AI accelerates pneumonia diagnoses in study at Intermountain

The use of artificial intelligence can enable radiologists to spot key findings in chest X-rays of suspected pneumonia patients in the ER within 10 seconds.


The use of artificial intelligence can enable radiologists to spot key findings in chest X-rays of suspected pneumonia patients in the ER within 10 seconds.

That finding, by Researchers at Intermountain Healthcare and Stanford University, suggests a huge improvement from previous averages of 20 minutes or more, suggesting that the use of artificial intelligence can enable treatment to start sooner.


The researchers studied the CheXpert system, an automated chest X-ray interpretation model built at Stanford, to review images at several emergency departments at Intermountain hospital in Utah, and reached consensus that key findings were identified very accurately and the 10-second response rate significantly outperforms current clinical practice.

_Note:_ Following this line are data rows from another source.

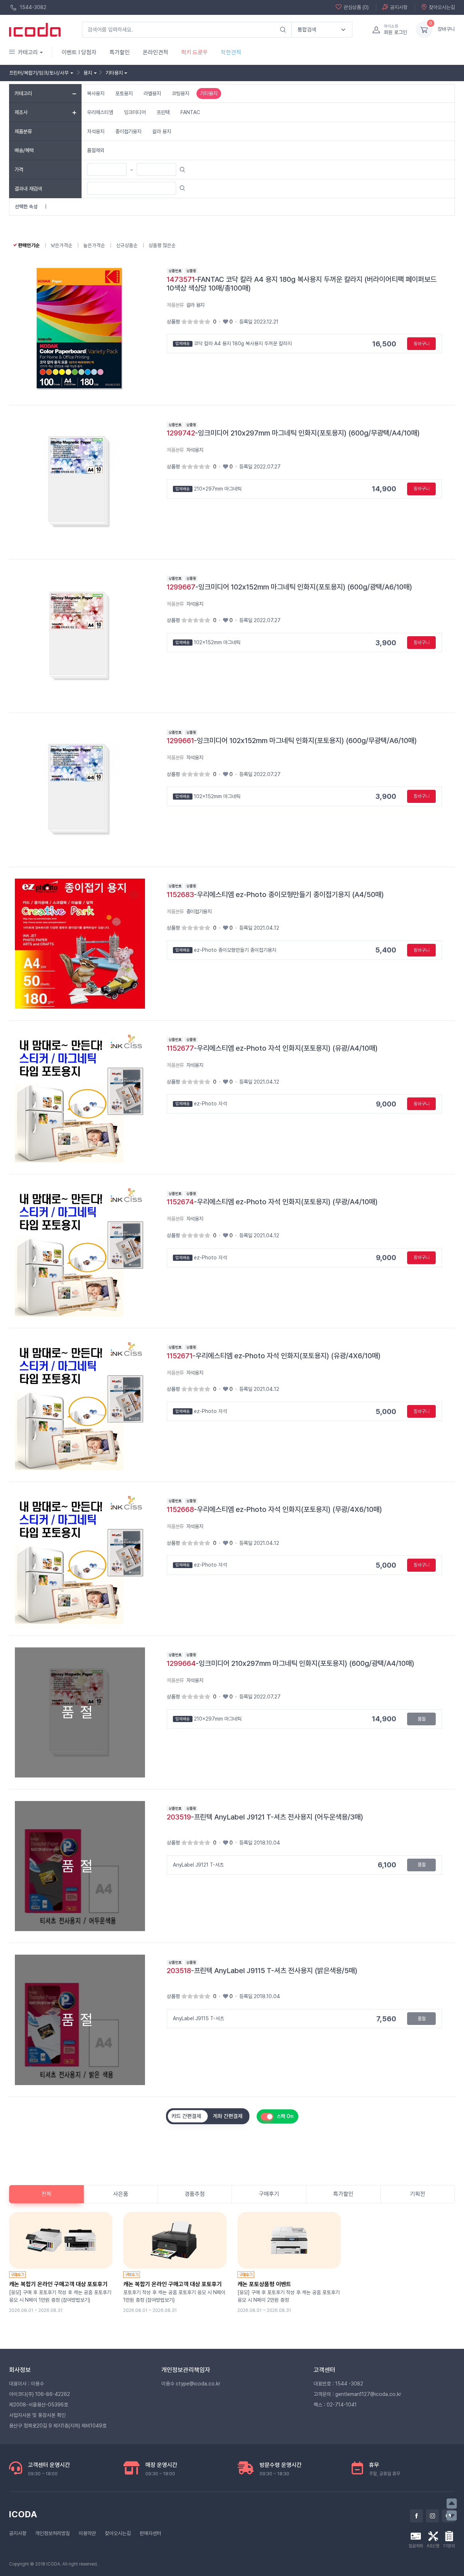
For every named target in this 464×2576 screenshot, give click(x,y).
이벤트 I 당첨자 (79, 52)
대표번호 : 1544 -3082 (338, 2384)
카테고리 (28, 52)
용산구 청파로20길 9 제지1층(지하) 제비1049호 (58, 2426)
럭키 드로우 (194, 52)
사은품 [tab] (120, 2194)
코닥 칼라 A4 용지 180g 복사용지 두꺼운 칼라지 (233, 343)
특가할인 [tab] (343, 2194)
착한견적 (231, 52)
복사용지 (95, 93)
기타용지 (209, 93)
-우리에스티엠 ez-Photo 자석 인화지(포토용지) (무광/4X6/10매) (274, 1509)
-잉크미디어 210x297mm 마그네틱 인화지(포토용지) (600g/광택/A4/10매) (290, 1663)
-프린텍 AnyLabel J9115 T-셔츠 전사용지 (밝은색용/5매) (262, 1970)
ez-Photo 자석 (201, 1103)
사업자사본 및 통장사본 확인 (37, 2415)
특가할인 (119, 52)
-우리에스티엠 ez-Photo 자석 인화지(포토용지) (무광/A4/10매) (272, 1201)
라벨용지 (152, 93)
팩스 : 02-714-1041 (335, 2405)
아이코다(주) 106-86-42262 (39, 2394)
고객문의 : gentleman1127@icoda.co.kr (357, 2394)
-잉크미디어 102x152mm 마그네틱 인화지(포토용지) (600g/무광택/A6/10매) (292, 740)
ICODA (23, 2514)
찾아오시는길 (442, 7)
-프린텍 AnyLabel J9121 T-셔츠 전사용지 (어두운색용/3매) (265, 1817)
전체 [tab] (46, 2194)
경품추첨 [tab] (195, 2194)
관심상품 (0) (356, 7)
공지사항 (398, 7)
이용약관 (87, 2533)
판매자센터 (150, 2533)
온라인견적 (155, 52)
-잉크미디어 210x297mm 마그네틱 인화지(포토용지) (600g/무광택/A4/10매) (293, 433)
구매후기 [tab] (269, 2194)
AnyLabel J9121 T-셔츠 (198, 1865)
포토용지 (124, 93)
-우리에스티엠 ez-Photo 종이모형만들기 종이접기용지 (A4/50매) (275, 894)
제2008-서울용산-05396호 (38, 2405)
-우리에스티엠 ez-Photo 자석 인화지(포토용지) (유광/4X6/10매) (274, 1355)
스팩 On (285, 2116)
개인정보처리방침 (52, 2533)
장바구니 (446, 29)
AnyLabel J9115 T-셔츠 (198, 2018)
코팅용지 (180, 93)
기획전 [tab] (417, 2194)
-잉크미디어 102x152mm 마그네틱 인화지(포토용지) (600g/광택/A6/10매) (289, 587)
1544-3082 (32, 7)
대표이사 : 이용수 (26, 2384)
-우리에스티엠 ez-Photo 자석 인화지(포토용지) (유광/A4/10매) (272, 1048)
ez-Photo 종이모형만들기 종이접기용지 (225, 950)
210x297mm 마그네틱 (208, 489)
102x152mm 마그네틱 (208, 642)
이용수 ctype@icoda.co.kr (190, 2384)
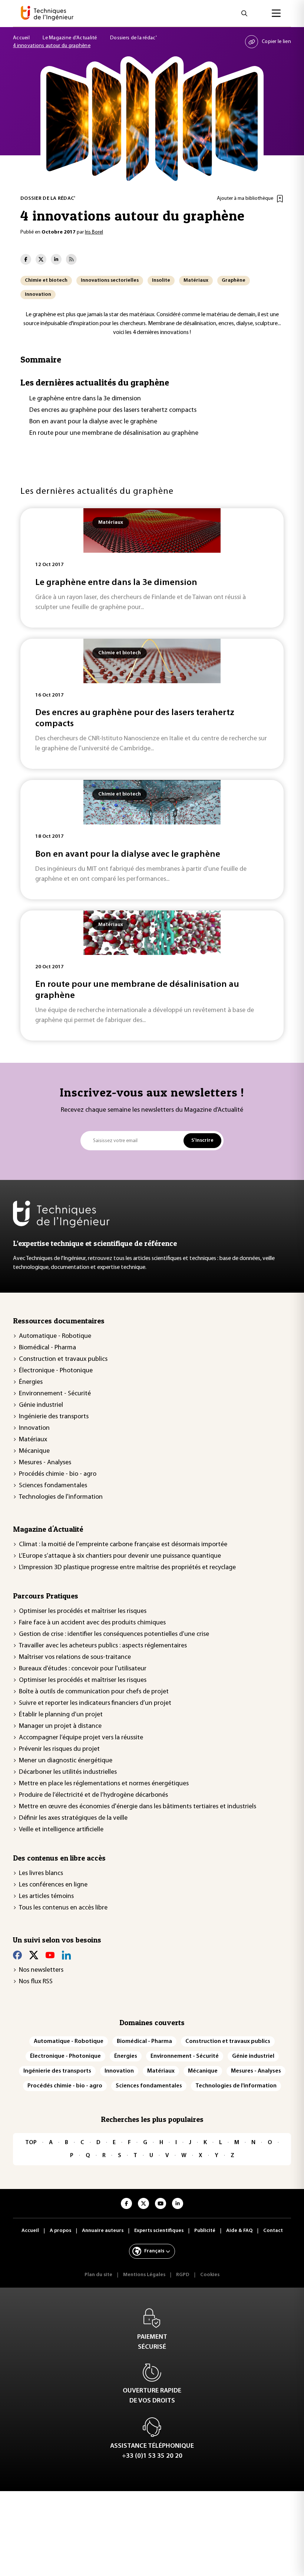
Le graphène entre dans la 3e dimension (85, 399)
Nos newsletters (41, 1970)
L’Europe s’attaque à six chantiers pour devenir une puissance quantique (120, 1556)
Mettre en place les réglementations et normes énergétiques (104, 1783)
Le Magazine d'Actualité (70, 38)
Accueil (21, 38)
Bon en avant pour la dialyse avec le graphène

“CheXpert is going to be faster and as accurate as radiologists viewing the studies,” says Nathan Dean, MD, principal investigator of the study. “It’s an exciting new way of thinking about diagnosing and treating to provide the very best care possible.”

Also See: Groups release statement on ethical use of AI in radiology

CheXpert was created by the Stanford Machine Learning Group, which used 188,000 chest imaging studies to create a model that can determine what is and what is not pneumonia on an X-ray.

Because patient populations are different because of geographic locations, CheXpert then was fine-tuned for Utah by reading another 6,973 images from Intermountain emergency departments.

“We’ve been developing deep learning algorithms that can automatically detect pneumonia and related findings in chest X-rays,” says Jeremy Irvin, a doctoral student at Stanford and a member of the research team. “In this initial study, we’ve demonstrated the algorithm’s potential by validating it on patients in the emergency departments at Intermountain. Our hope is that the algorithm can improve the quality of pneumonia care at Intermountain, from improving diagnostic accuracy to reducing time to diagnosis.”

At Intermountain emergency departments, radiology reports are run through the Cerner Natural Language Processing system, or NLP, which is a support tool used to get needed information from the radiologist report. NLP then sends the information into another system, ePNa, an electronic clinical decision support tool that is part of pneumonia care at Intermountain.

For most emergency departments where ePNa is not available, the CheXpert model could provide the information from chest X-rays directly to doctors, explains Dean. “Using the CheXpert system, we found the interpretation time was very swift and the accuracy of reports to be very high.”

In the study, radiologists categorized 461 patients and assessed them through four metrics on how likely they were to have pneumonia. They then assessed images believed to show the disease in multiple parts of the lungs and whether the patients had fluid build-up between the lungs and chest cavity.

Overall, researchers found the CheXpert model outperformed the current system of using a radiologist to create radiology reports for all important pneumonia findings, plus NLP (natural language processing).

Researchers also found that CheXpert did the processing in less than 10 seconds, compared with 20 minutes or several hours from NLP and that NLP radiology reports were the most frequent cause of errors within the ePNa decision support system.

“A 2013 study found that 59 percent of errors made by ePNa were a result of NLP processing of radiologist reports, so we’re eager to replace it with a better, faster system,” says Dean. The next step, he adds, will be for the CheXpert model to be used in select Intermountain ERs this fall.